Moreover, it should be noted that, in our circumstances, wage increase is mere treatment of the symptom instead of the disease. Where production is highly constrained and can hardly respond to increased demand, wage increase is like pouring fuel on fire.
There is not a chance that pay can ever catch up with inflation in Nigeria until the malaise is addressed from the root. The better approach is to curb leakages in the flow of public funds and to work assiduously towards the generous availability of those basic needs for which pay adjustment is often sought, such as food, shelter, education, healthcare, transportation and electric power, reform the public service.
Money is a measure of value. Inflation arises when the same amount of money could only buy less of the same item (or a bouquet of items) relative to what it could buy in the preceding period. In simple terms, inflation is a measure of the fall in the purchasing power of the currency over time, which is related to the output of goods and services: the more the supply of goods and services, the more the same amount of money can purchase, vice versa – baring an escalation of money supply.
Based on the Consumer Price Index as measured by the National Bureau of Statistics, our inflation rate stood at 21.09 per cent by October, 2022, which was among the highest in the world. It means that if N1000 could buy five loaves of bread a year ago, it could buy only four loaves today.
It might mean that the cost of bread production has gone up and fewer units are being produced with the same capital or that there is now more money with buyers demanding bread more than producers can supply. It could also be both reasons. The bread analogy would apply to other items.
Nigeria’s inflation is mainly attributable to rising cost of production – due, among others, to scarcity of foreign exchange and consequent adverse exchange rate for both raw materials and finished goods (being import-dependent), adverse interest rate for credit facilities, declining access to electric power, and high price of diesel, poor transportation facilities and disruptive effects of pervasive insecurity.

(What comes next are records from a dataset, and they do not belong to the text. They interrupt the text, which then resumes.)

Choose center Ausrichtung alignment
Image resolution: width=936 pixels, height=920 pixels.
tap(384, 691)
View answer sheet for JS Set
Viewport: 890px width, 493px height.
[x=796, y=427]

The principal source of foreign exchange is crude oil sales, which has been highly diminished by organized crude oil theft, incomplete remittance of official sales proceeds, concessionary foreign exchange allocation to cronies of the government and all sorts of financial crime.
Due to these worsening, but controllable leakages and wastages, Nigeria’s cashflow has perennially been negative. Public debt now exceeds N50 trillion. With debt-service obligations exceeding total revenue, we are at the threshold of a debt trap.
Federal government’s resort to Ways and Means financing (printing of unearned money by the Central Bank) to meet domestic obligations, is pouring more fuel on the inflationary fire. To all this rascality must be added the pervasive insecurity in the land, the Russia-Ukraine war, as well as climate change, flooding and other natural disasters disrupting supply chains around the world.
For example, in October, 2022, for the umpteenth time, floods overran many communities in 33 out of the 36 states of the federation, claiming more than 600 lives, with millions displaced and more than 200,000 houses and hundreds of thousands of hectares of farms destroyed. Together with the dislodgement of farmers by marauding Fulani herdsmen and bandits, food inflation (which is a major component of composite inflation) is sure to worsen.
Everything considered, it is our view that the Nigerian inflationary situation is largely self-inflicted. To rein it in, focus must shift from pay rise to dealing decisively with insecurity; promotion of the enabling environment for production; sectoral diversification of the economy; proactive containment of natural disasters; curbing the pervasive profligacy, high cost of government, theft of crude oil and other public resources along with taming the multifarious leakages in the flow of public revenues.
These measures will accelerate self-sufficiency in the basic needs of the people (starting with food, which is the greatest need of man); improve the supply of foreign exchange, regenerate the Naira, minimize inflation and generate macro-economic stability and comfortable wages.